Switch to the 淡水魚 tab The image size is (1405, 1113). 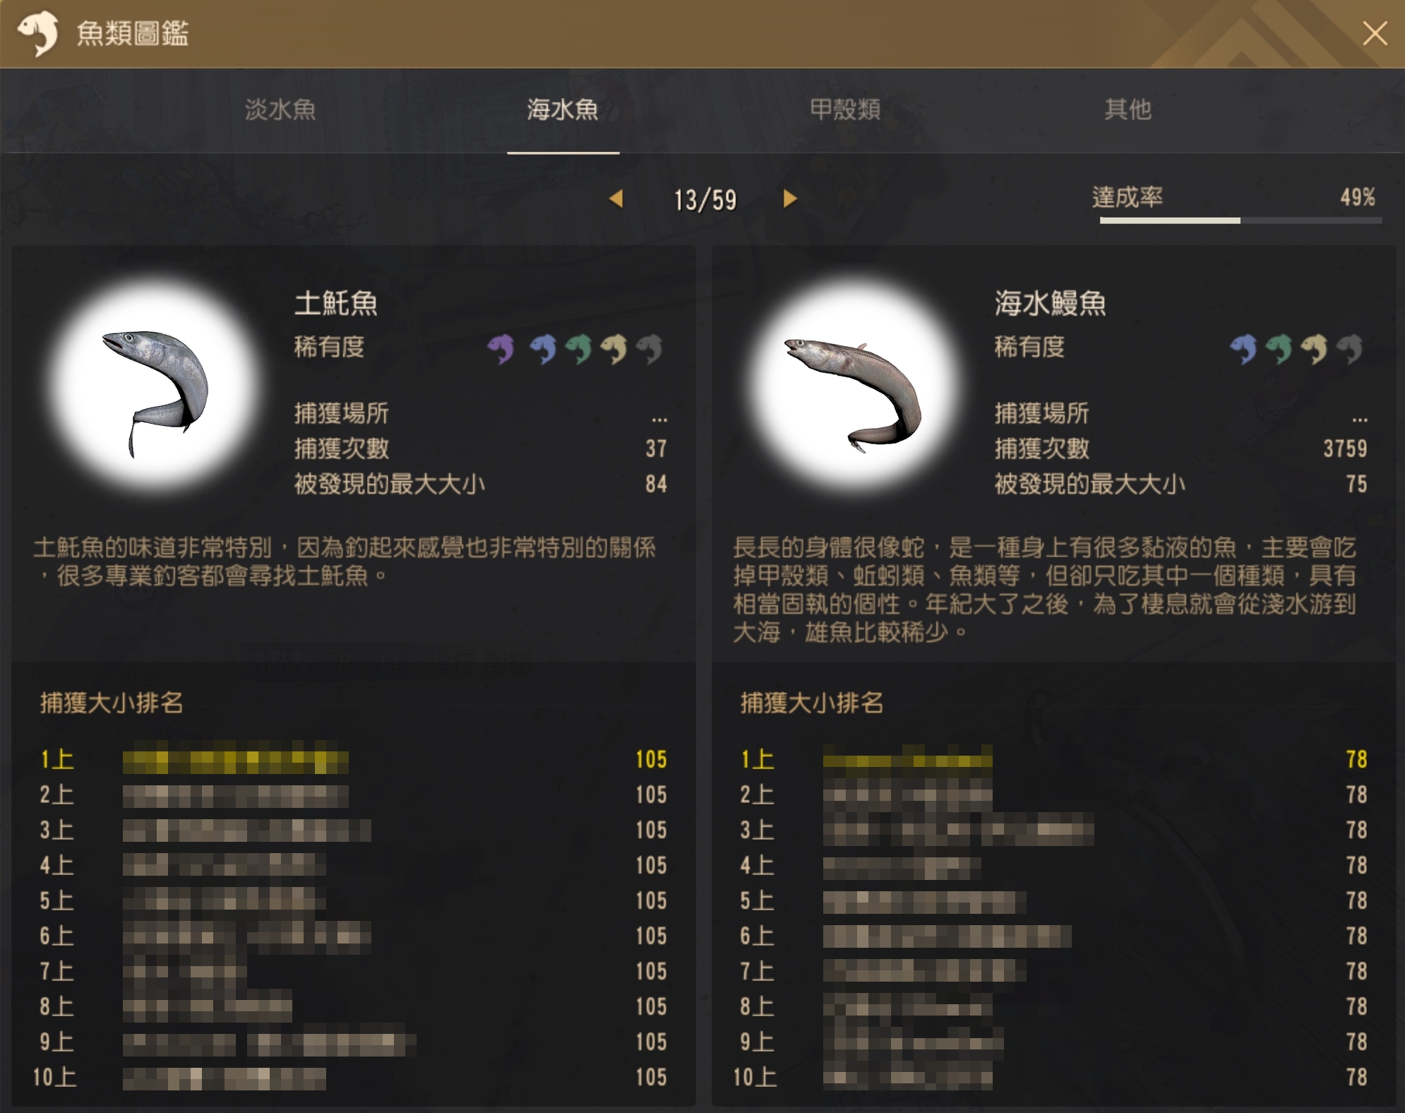click(x=280, y=110)
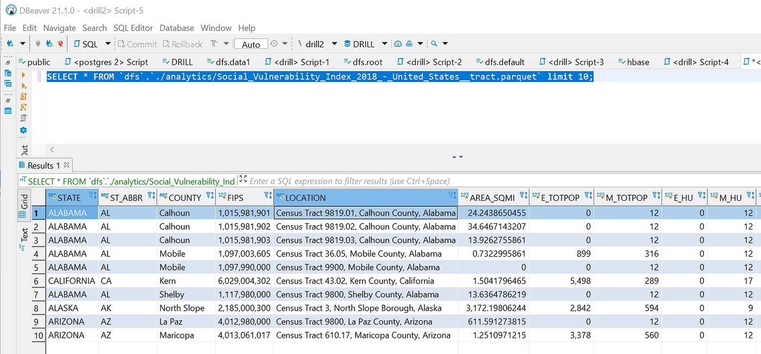Click the SQL expression filter field above results

click(x=381, y=180)
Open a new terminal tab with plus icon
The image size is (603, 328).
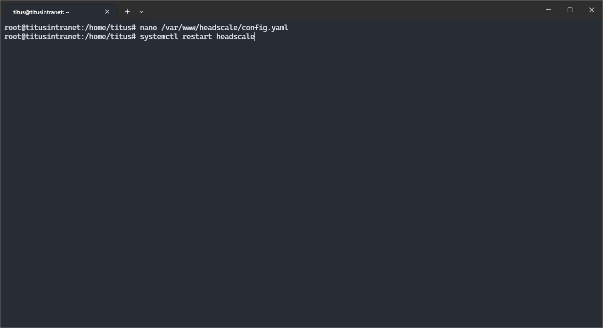tap(127, 11)
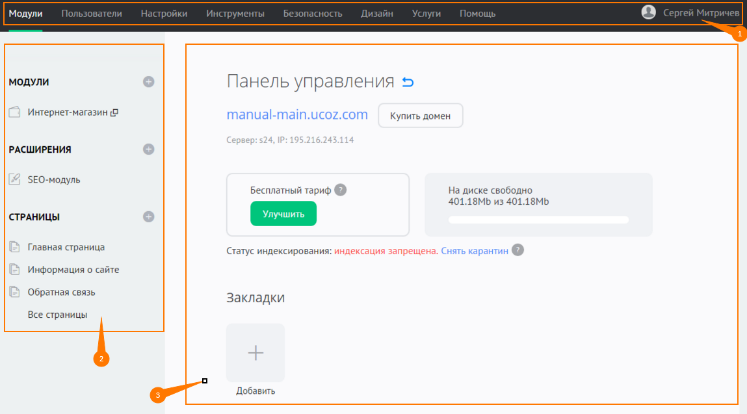Open the Пользователи menu
The image size is (747, 414).
click(92, 14)
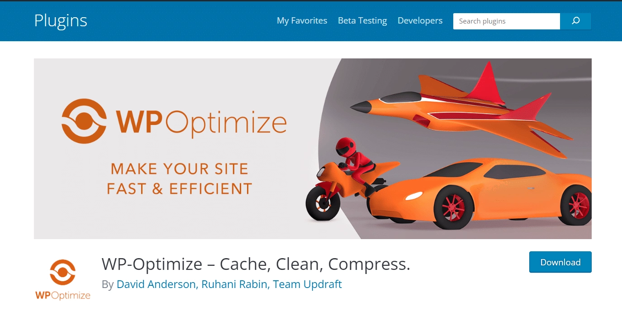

__YOUR INSTRUCTIONS__. With pictures omitted, restate word for word every line above from the one containing "Open a new terminal tab with plus icon" to the end of the entries.

__TASK RESPONSE__.
Open a new terminal tab with plus icon
The image size is (603, 328).
tap(127, 11)
Open the Пользователи menu
The image size is (747, 414).
click(92, 14)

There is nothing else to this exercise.